XXXIV. Quelques-uns, plus respectueux, et se souvenant de l’honneur dû à Dieu, afin de lui épargner la honte même d’un seul hymen, aimèrent mieux n’assigner aucun sexe à Bythos : peut-être même le regardent-ils comme quelque chose de neutre. D’autres, au contraire, font plus. Ils affirment que leur Dieu est mâle et femelle, afin sans doute que Fénestella, le commentateur des Annales, ne s’imagine plus qu’il n’y a d’hermaphrodite qu’à Luna[1].

XXXV. Il en est qui n’accordent pas le premier rang, mais seulement le second à Bythos : ils placent l’Ogdoade avant toutes choses, et la dérivent elle-même de la Tétrade, mais sous d’autres noms. En première ligne vient Proarchê ; puis Anennoêtos ; puis Arrhêtos ; et enfin Aoratos. De Proarchê, procédèrent au premier et au cinquième rang, Archê ; d’Anennoêtos, au second et au sixième rang, Acataleptos ; d’Arrhêtos, au troisième et septième rang, Anonomastos ; de l’Invisible, au quatrième et huitième rang, Agennêtos. En vertu de quelle raison chacun des ces Éons naît-il en deux lieux différents et si distants l’un de l’autre ? J’aime mieux l’ignorer que de l’apprendre. Quelle sagesse y a-t-il dans ces monstrueuses productions ?

XXXVI. Qu’ils sont plus raisonnables ceux qui, repoussant cette déplorable perversité, n’ont pas voulu qu’un Éon servît de degré à l’autre, véritable échelle des Gémonies, mais qui, aussitôt qu’a été jetée la serviette, comme le dit le proverbe, font éclore d’un seul coup cette Ogdoade sous l’aile du Père et de son Ennœa, c’est-à-dire de sa Pensée.
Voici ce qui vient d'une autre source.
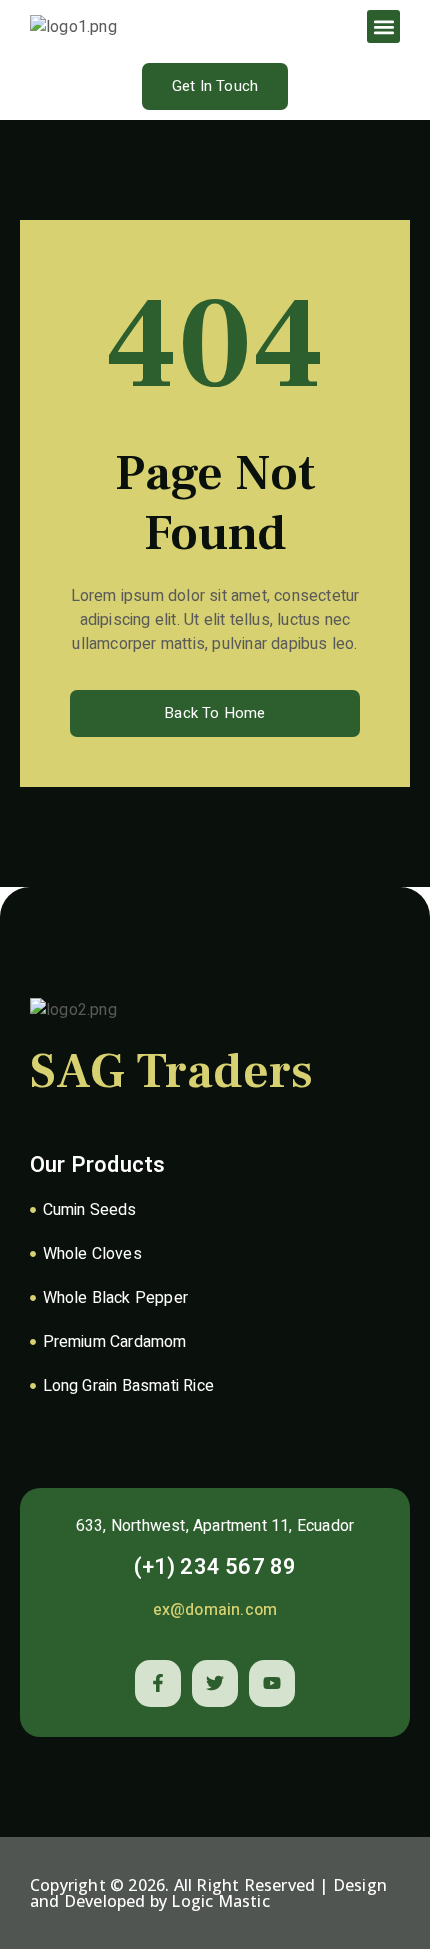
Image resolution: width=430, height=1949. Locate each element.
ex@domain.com (215, 1610)
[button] (383, 26)
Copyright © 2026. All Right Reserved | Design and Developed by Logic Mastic (208, 1893)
En un mot, chacun des noms répond à chacun de ses mouvements. Lorsque, disent-ils, il a pensé à produire, il a été appelé Père pour cette raison. Lorsqu’il a produit, comme il a produit des choses véritables, il en a reçu le nom de Vérité. Lorsqu’il a voulu se manifester lui-même,

  1. Ptolémée cite deux villes de ce nom, l’une en Étrurie, l’autre en Lusitanie, dont les habitants adoraient La Lune sous le nom d’Androgyne, c’est-à-dire homme-femme.